Cold Duck is a sparkling wine made in the United States.

==Origin==
The recipe was based on a German legend involving Prince Clemens Wenceslaus of Saxony ordering the mixing of champagne with unfinished bottles of wine. The drink, as it evolved in Germany, became standardized as one part wine from the Mosel region, one part wine from the Rheinhessen region, and one part champagne, seasoned with lemons and balm mint. The wine produced was given the name Kaltes Ende ("cold end" in German), until it was altered to the similar-sounding term Kalte Ente meaning "cold duck".
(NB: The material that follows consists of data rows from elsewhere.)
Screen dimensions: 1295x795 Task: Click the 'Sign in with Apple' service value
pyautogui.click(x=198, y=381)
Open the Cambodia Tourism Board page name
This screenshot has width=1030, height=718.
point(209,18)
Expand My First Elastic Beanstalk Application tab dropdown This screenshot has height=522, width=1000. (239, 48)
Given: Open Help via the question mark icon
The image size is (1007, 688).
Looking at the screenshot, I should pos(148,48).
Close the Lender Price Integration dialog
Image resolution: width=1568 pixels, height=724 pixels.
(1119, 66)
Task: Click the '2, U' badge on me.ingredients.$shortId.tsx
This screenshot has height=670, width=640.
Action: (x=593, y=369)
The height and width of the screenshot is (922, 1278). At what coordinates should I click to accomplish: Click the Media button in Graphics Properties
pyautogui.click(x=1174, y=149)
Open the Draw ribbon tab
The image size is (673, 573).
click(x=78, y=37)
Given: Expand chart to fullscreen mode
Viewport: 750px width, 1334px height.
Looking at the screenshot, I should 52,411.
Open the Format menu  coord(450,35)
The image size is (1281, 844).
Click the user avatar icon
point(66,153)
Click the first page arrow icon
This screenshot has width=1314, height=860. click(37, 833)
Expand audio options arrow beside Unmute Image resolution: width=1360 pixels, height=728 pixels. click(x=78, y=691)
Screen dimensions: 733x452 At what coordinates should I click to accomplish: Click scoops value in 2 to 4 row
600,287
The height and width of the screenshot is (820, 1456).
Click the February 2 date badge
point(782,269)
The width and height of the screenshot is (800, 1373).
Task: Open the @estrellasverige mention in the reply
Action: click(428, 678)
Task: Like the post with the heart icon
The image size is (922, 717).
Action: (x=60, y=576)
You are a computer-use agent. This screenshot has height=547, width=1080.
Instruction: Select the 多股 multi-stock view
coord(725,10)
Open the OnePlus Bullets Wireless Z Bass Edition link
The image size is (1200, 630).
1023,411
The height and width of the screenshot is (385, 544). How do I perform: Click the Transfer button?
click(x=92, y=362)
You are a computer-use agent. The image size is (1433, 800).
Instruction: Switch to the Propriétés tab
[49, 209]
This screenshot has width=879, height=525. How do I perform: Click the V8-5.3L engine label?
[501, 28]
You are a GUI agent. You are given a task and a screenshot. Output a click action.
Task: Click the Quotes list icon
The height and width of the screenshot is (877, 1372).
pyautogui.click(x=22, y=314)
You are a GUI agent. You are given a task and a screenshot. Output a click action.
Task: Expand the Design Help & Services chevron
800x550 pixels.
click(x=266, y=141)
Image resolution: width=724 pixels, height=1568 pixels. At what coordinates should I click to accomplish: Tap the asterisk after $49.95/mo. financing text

Modern Cold Duck was invented in 1937 by Harold Borgman, the owner of Pontchartrain Wine Cellars in Detroit, Michigan. He simultaneously poured champagne and sparkling burgundy into a hollow-stem wine glass.

==Other wines==
- In the US, the Michigan winery Bronte Champagnes and Wine was the first to bottle Cold Duck in the 1960s and 1970s. Bronte was sold to Tabor Hill Winery in 1984.
- During the early 1970s, the South Australian company Orlando Wines produced a sparkling red wine labelled 'Cold Duck'. Between 1971 and 1974, there were a number of trademark registrations, including Cold Turkey, Chicken, Gander, and Stork.
- In the early 1970s, Glenvale Vineyards and Montana Vineyards in New Zealand each produced wine under the name 'Cold Duck'.
- Stellenbosch Farmers' Winery in South Africa now produces 'Fifth Avenue Cold Duck', also a sweet sparkling red.